Artikel in den Kieler Nachrichten:
Der Wohnungsmarkt in Kiel bleibt weiterhin angespannt. Im Vergleich zu früheren Jahren leben dabei immer mehr Menschen allein, was zu einer Verknappung des Wohnraums führt. „Viele Menschen können sich eine große Wohnung leisten, daher haben wir viele Haushalte mit nur einer Person. Dagegen müssen wir anbauen“, sagt Gerwin Stöcken (SPD), Stadtrat für Soziales, Wohnen, Gesundheit und Sport.
Der 63-Jährige blickt auf den Kran im Groß Ebbenkamp 20 in Dietrichsdorf. Wo vorher ein Bolzplatz und eine Grünfläche waren, baut die Kieler Wohnungsgesellschaft (Kiwog) 22 Wohnungen in unmittelbarer Nähe zur Hochschule für Angewandte Wissenschaften (HAW) Kiel. Trotz der räumlichen Nähe ist der Neubau nicht gezielt für Studierende vorgesehen. „Es gibt hier bereits Studentenwohnheime und wir merken immer wieder, dass Studenten noch immer lieber auf dem Westufer wohnen“, erklärt Stöcken.
„Eine zweite Chance geben“: Kiel baut Sozialwohnungen
Stattdessen ist das Mehrfamilienhaus für Sozialwohnungen vorgesehen. „Es ist ein großes Problem, wenn sich Menschen nicht selbst mit einer Wohnung versorgen können, weil sie in der Vergangenheit Schwierigkeiten hatten“, sagt Stöcken. „Diesen Menschen wollen wir eine zweite Chance geben. Wir haben die Idee, dass direkt daneben ein Kindergarten gebaut wird, auf dessen Dach weitere Wohnungen liegen.”
Auf den 1860 Quadratmetern entstehen Wohnungen mit einer Größe von 50 bis zu 115 Quadratmetern. Besonders auffällig sind die Holzbauweise und die Holzfassade. „Das sieht man nicht oft“, sagt Markus Reutershan, Geschäftsführer der Kiwog. „Es ist ein Versuch. Wir wollen schauen, ob das eine Alternative für die Zukunft ist.“ Dass das Dach zudem begrünt und mit einer Photovoltaikanlage ausgestattet wird, ist dabei ebenfalls kein Zufall. „Die Grünfläche passt zur Holzbauweise“, erklärt der Geschäftsführer.

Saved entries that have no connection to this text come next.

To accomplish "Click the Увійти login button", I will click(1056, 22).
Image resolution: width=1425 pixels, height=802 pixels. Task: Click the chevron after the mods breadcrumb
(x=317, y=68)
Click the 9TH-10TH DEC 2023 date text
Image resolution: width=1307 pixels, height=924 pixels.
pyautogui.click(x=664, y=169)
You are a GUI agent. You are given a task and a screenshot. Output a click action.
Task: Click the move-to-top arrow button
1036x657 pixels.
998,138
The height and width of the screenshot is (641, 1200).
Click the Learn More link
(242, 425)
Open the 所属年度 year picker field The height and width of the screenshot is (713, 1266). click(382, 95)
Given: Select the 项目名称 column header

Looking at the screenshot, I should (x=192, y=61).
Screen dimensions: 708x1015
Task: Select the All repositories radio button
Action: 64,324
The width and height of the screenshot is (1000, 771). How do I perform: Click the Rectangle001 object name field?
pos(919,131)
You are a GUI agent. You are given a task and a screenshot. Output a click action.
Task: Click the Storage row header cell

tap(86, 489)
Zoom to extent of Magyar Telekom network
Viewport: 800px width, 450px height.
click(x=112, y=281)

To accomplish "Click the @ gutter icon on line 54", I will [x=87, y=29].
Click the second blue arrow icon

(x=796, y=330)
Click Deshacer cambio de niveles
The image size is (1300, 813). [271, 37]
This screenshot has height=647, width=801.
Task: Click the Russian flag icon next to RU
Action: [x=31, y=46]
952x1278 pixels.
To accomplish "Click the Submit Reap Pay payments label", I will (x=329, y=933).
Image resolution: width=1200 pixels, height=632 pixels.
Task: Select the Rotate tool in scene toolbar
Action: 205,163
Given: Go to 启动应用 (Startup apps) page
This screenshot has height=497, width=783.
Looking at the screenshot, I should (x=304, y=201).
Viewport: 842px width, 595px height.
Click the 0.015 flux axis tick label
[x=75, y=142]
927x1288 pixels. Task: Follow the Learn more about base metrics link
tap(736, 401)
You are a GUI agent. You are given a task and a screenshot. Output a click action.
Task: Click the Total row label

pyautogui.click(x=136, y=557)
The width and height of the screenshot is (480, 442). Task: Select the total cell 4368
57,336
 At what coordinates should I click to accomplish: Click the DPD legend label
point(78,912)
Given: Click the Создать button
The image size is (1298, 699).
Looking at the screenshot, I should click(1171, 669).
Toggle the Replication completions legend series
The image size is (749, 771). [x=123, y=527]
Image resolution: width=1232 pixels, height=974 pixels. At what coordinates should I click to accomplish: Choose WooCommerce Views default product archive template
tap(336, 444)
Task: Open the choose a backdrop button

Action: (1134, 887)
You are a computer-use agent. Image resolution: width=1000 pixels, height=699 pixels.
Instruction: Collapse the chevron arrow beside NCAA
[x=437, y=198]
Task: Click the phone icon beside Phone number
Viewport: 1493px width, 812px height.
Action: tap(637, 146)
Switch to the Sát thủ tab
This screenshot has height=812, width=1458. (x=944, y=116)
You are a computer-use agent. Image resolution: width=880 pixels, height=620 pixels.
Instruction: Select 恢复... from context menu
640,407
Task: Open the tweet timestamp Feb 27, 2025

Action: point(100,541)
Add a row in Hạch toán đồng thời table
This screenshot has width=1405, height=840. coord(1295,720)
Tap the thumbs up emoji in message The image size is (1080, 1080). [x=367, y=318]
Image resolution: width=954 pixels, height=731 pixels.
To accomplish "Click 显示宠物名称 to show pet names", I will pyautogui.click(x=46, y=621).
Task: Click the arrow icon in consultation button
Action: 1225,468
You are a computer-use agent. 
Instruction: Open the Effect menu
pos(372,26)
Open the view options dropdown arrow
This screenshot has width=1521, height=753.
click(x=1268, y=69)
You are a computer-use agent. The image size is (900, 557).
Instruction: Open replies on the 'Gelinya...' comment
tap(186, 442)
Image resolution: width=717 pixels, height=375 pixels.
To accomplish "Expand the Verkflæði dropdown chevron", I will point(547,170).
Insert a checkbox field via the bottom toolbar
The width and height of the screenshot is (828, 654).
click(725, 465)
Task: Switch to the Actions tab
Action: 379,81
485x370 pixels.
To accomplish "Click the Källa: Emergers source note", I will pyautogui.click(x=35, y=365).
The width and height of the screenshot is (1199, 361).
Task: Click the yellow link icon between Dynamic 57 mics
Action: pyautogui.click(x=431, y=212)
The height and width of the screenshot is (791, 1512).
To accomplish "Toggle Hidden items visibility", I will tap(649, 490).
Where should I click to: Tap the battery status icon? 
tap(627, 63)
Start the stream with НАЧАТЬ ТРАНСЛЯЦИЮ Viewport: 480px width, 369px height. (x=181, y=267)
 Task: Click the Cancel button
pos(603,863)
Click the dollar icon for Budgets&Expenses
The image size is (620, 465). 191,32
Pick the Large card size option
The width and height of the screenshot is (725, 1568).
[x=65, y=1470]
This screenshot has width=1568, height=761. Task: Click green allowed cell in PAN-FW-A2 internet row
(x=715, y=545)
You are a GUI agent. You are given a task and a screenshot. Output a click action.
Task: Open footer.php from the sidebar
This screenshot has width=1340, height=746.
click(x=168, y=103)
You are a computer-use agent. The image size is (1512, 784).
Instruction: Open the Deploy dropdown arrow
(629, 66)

Denkbar ist auch, dass die Familien in ihrem künftigen Zuhause einen kurzen Weg zum Kindergarten haben. „Wir haben die Idee, dass direkt daneben ein Kindergarten gebaut wird, auf dessen Dach weitere Wohnungen liegen“, sagt Stöcken. Bislang haben die Planungen dafür aber noch nicht begonnen. Kurios: Im Zuge der Bauarbeiten fanden die Bauarbeiter in der Erde zahlreichen Schrott – etwa Teile von Motorrädern oder Autos.
20 Wohnungen: Kiwog baut Mehrfamilienhaus in Wellsee
Rund sieben Kilometer entfernt baut die Kiwog in Wellsee ein vergleichbares Mehrfamilienhaus. In der Julius-Leber-Straße entstehen 20 Wohnungen, auch hier zu 100 Prozent Sozialbau. In beiden Häusern kostet die Miete über den ersten Förderungsweg 6,80 Euro pro Quadratmeter. Doch anders als in Dietrichsdorf setzt die Kiwog in Wellsee nicht auf Holzbauweise, sondern auf das klassische Stein‑auf-Stein. „Wir haben dies bewusst so gemacht, um einen Vergleich zu bekommen.“ An dem Waldgebiet wird seit April gebaut, Anfang 2028 könnten die ersten Mieter einziehen – Gleiches gilt auch für Dietrichsdorf. Anschließend werde man sehen, wie sich der Zustand der Häuser im Vergleich entwickele.
Trotz klassischen Steinbaus gab es in Wellsee eine räumliche Schwierigkeit: „Durch die hangabwärts liegende Lage hatten wir eine Herausforderung, aber wir haben uns dem Gelände angepasst“, sagt Reutershan. So gibt es auf der Fläche von rund 1500 Quadratmetern – anders als im Sozialbau üblich – auch Kellerräume.